Providing Data on the Web: From Examples to Programs

Carlos A. Varela, Caroline C. Hayes
Department of Computer Science
University of Illinois at Urbana-Champaign
cvarela@cs.uiuc.edu, hayes@cs.uiuc.edu

URL: http://fiaker.ncsa.uiuc.edu:8080/WWW94-2/paper.html

Abstract

The World-Wide Web provides access to a global information universe using available technology [Berners-Lee et al. 1992]. In order to fully realize the benefits of this information system, we are developing a system, Zelig, to provide on-the-fly access to databases and dynamic information through effective user interfaces [Varela and Hayes 1994].

In this paper, we have extended Zelig to generate code for performing conversions from fixed data formats into hypertext. Consequently, information providers only need to give examples of their current database reports and the desired hypertext to be generated for those particular examples. Zelig produces the program to extract relevant data from the reports and the schemata to drive the hypertext generation process. We include as an example, an interface to ph/qi, the CCSO nameserver software providing data for academic institutions around the world.

1. Introduction

The World-Wide Web offers easy access to a universe of information by providing links to documents stored on a world wide network of machines in a very simple and understandable fashion. Much of its success is due to the simplicity with which it allows users to provide, use and refer to information distributed geographically around the globe. Another important feature is its compatibility with other existing protocols, such as gopher, ftp, netnews and telnet. Furthermore, it provides users with the ability to browse multimedia documents independently of the computer hardware being used.

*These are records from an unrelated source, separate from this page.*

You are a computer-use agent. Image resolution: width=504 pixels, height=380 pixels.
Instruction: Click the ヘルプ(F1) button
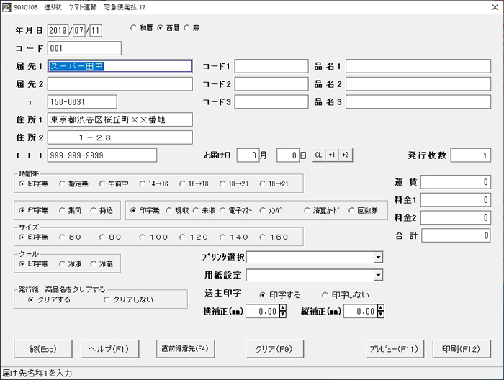point(108,348)
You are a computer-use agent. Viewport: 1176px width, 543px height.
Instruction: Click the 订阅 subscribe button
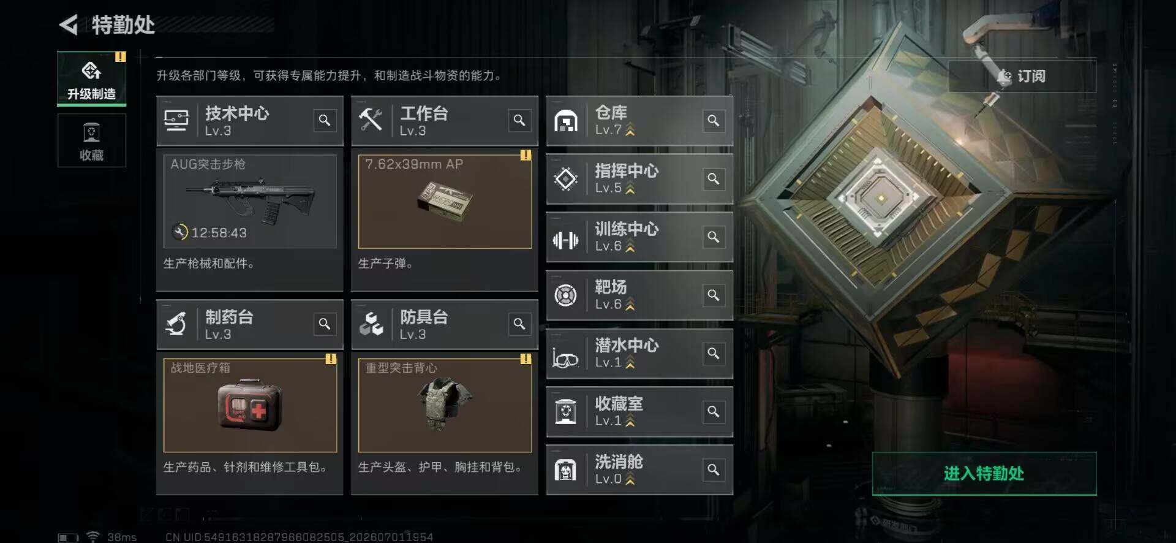coord(1022,76)
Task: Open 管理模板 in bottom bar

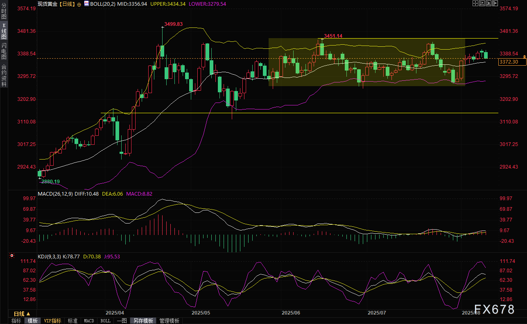Action: point(169,321)
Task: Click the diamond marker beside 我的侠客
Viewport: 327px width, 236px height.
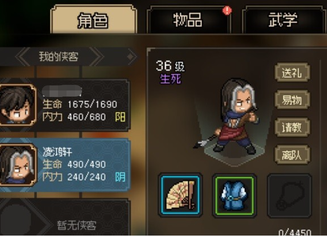Action: (131, 57)
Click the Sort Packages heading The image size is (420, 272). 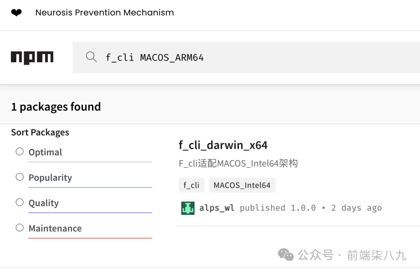tap(40, 133)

The World-Wide Web is based on the HyperText Transfer Protocol, HTTP, and the HyperText Markup Language, HTML. HTTP is a generic object-oriented stateless protocol to transmit information between servers and clients [Berners-Lee 1992]. HTML is a simple, yet powerful platform-independent document language [Berners-Lee and Connolly 1993].

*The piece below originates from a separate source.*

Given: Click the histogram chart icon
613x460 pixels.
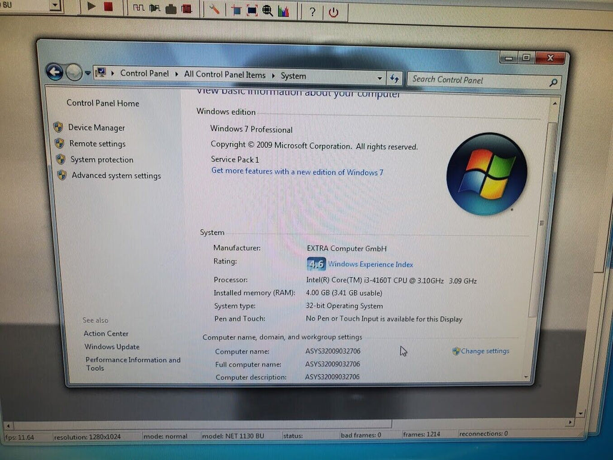Looking at the screenshot, I should coord(283,11).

When the documents to be published are dynamic, like those resulting from queries to databases, the hypertext needs to be generated. For this purpose, there are scripts, which are programs that perform conversions from different data formats into HTML on-the-fly. Even tough for fixed data formats these scripts may be simple, providers need them to be able to publish their data on the Web. Furthermore, even basic changes to the data formats or the generated HTML, imply changes to these scripts.

To overcome these problems, Zelig generates scripts that base their HTML generation on schemata [Varela 1994]. In this research we extended Zelig, to additionally produce code for performing conversions from fixed data formats into HTML. There are two main stages in this conversion process: extracting database, record and field information from your traditional database report; and instantiating that categorized information along with the query information into a particular schema.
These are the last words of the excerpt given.